▶ _WORK TO DO_
In the passage on faith and science below, what phrase does Fr James Kurzynski use to name the overly pragmatic faith he fears we are living in?

===== PAGE EXTRACT =====

And Fr James Kurzynski:2

Something I think theology can learn from science is the inspirational ethos that can be created when faith is not merely approached as an intellectual discipline to be understood, but as an adventure to be lived and explored with deep passion.

Yes, we need high intellects in the Church to further the academic exploration of theology. However, we also need voices in the pastoral field who can take the complexity of the scholar and present it to the people of faith in a way that inspires them to embrace an adventure of faith, hope, and love. Unfortunately, all too often, I encounter a bland faith of practicality in which adventure is lost and is replaced with paying bills, developing programs, and keeping tabs on the number of parishioners in the pews.

My fear is that faith is become so pragmatic that even the idea of pilgrimage, a sacred journey, is being dropped in favor of pressing play on the DVD player to watch the latest series on Catechetical instruction. Put another way, I fear that we are living in the midst of “Living-room Catholicism.”

===== ENTRIES SUPPLIED =====

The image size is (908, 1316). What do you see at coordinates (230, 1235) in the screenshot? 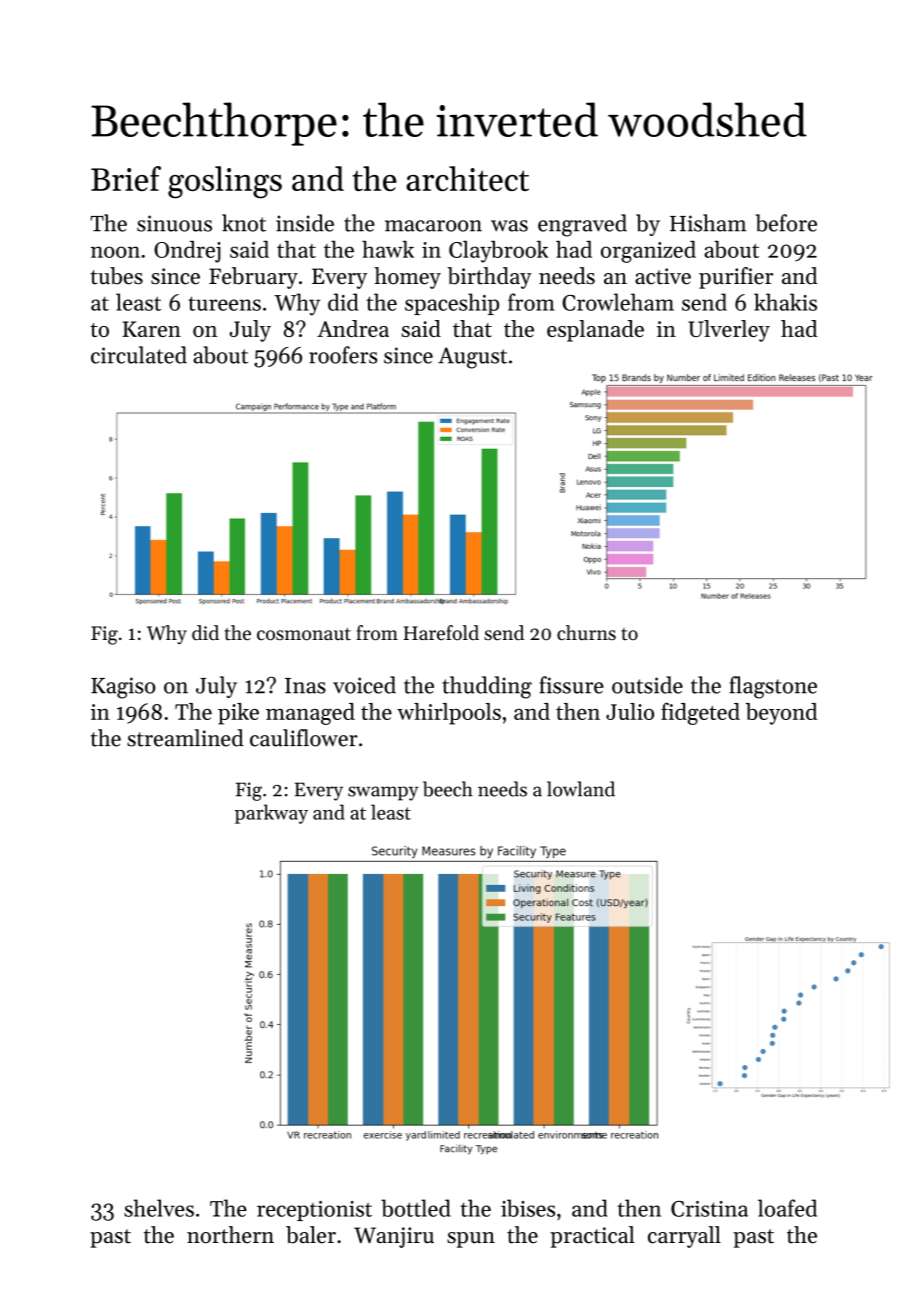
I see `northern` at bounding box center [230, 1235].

=====
===== ENTRIES SUPPLIED =====

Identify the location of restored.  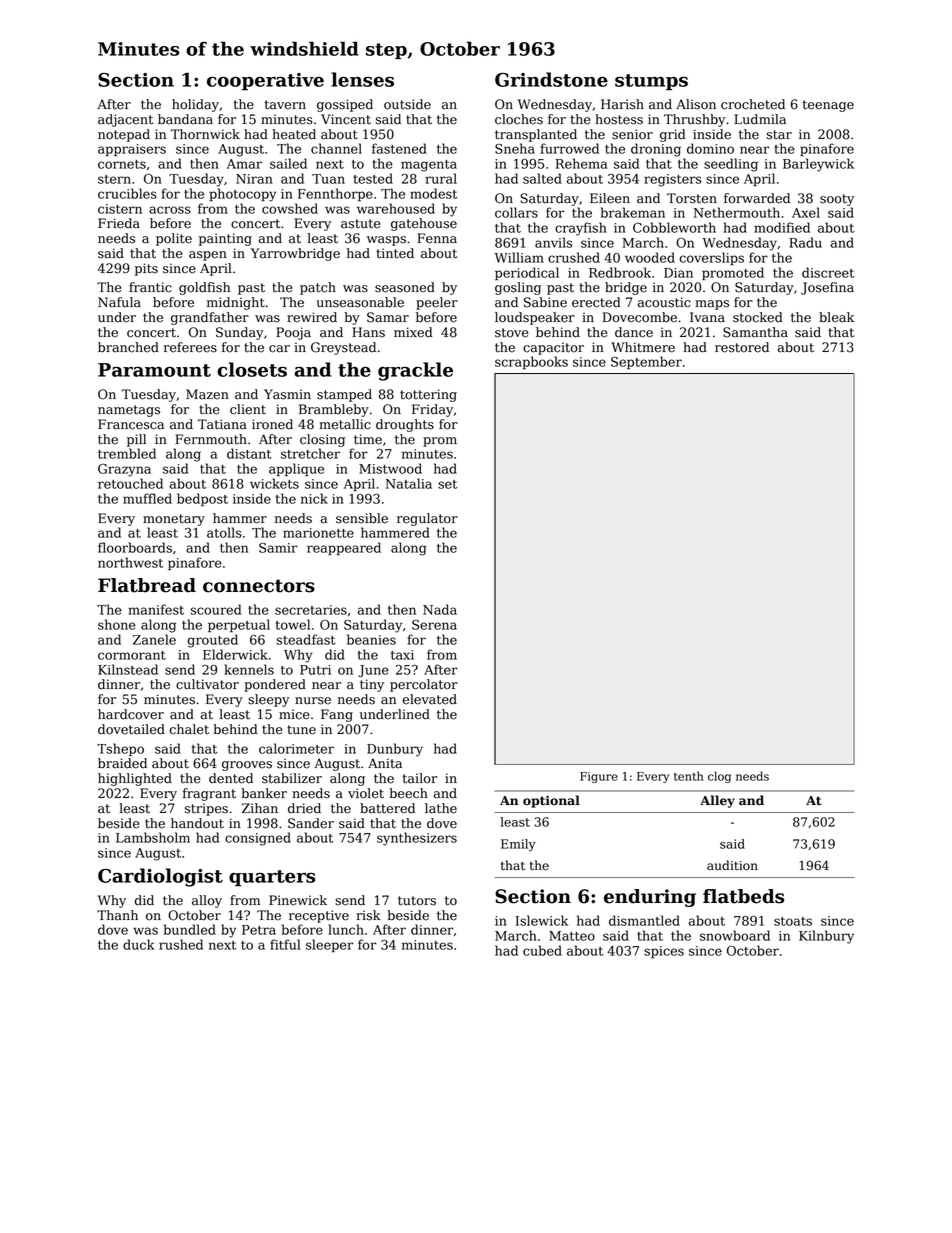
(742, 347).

=====

▶ _OUTPUT FOR THIS TASK_
"Living-room Catholicism."